Look below for the line holding "Viewport: 569px width, 762px height." and the line holding "Open the Speicherort dropdown list". Transcribe exactly those lines and all lines between them, nothing more.

> [SUPPLIED DATA]
-*-

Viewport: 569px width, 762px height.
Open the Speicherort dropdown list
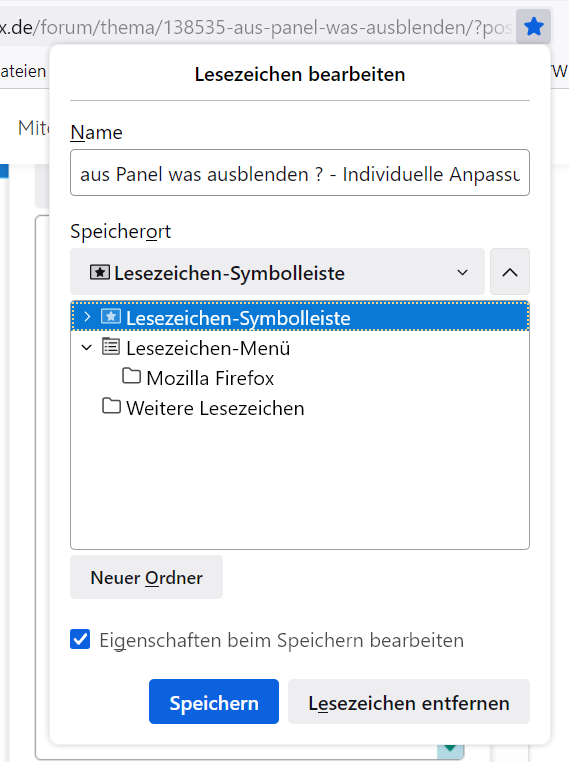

-*-

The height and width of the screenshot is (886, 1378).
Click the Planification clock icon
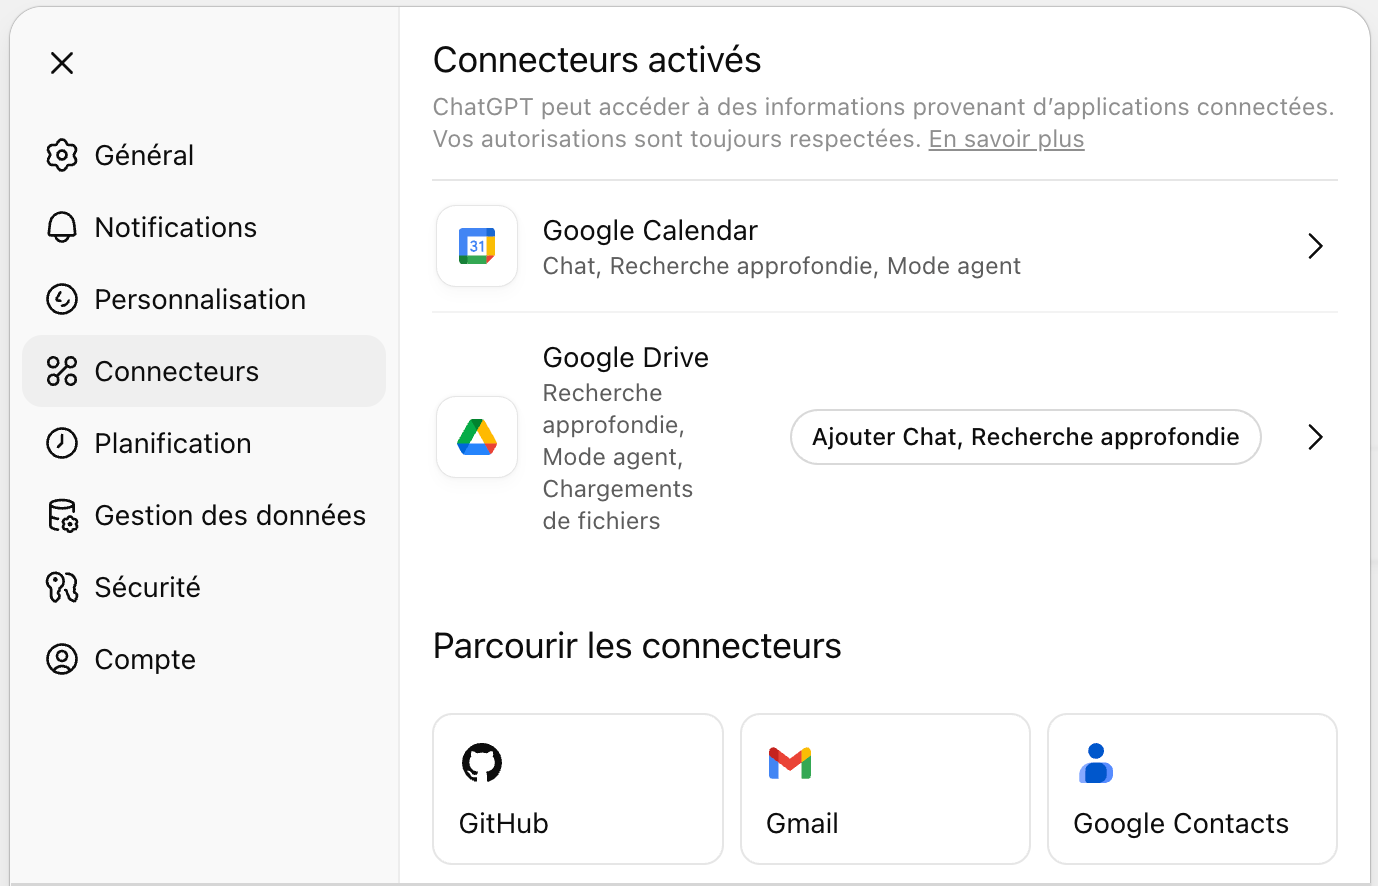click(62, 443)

-*-

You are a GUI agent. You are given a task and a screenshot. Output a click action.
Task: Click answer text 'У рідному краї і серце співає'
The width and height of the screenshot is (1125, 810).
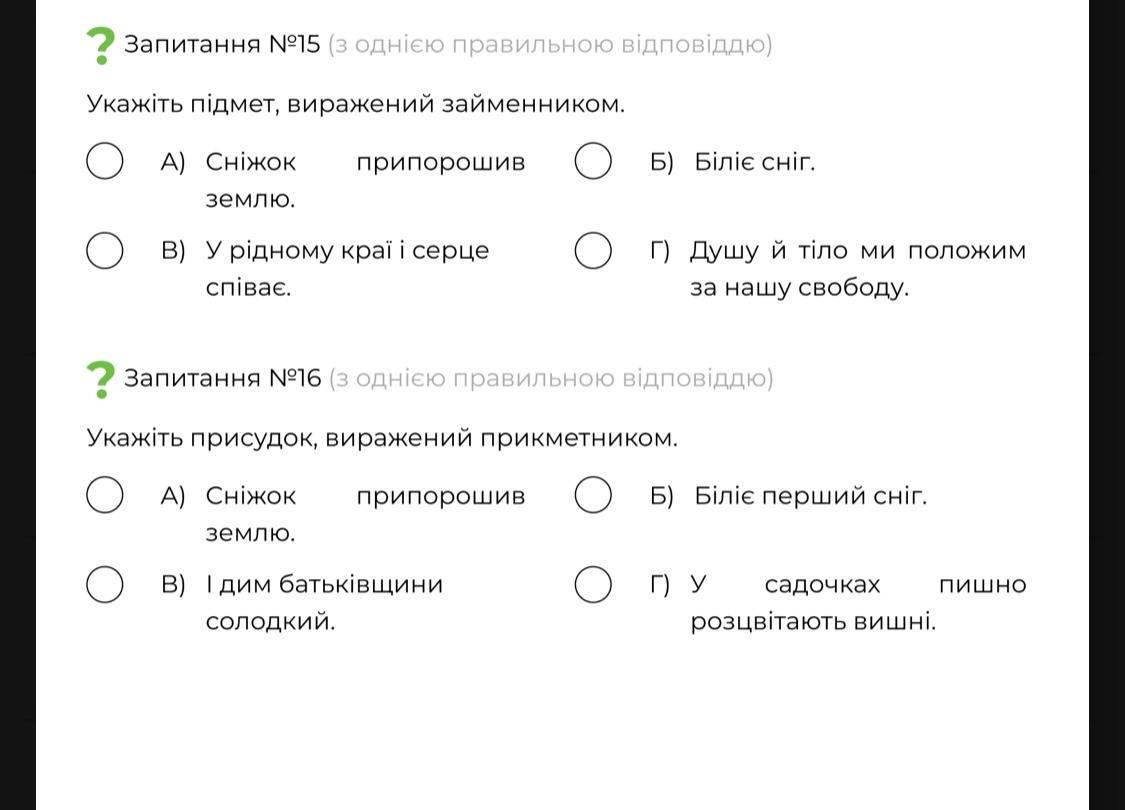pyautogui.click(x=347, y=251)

-*-

> [RESPONSE TO THE EXERCISE]
Viewport: 569px width, 762px height.
Open the Speicherort dropdown list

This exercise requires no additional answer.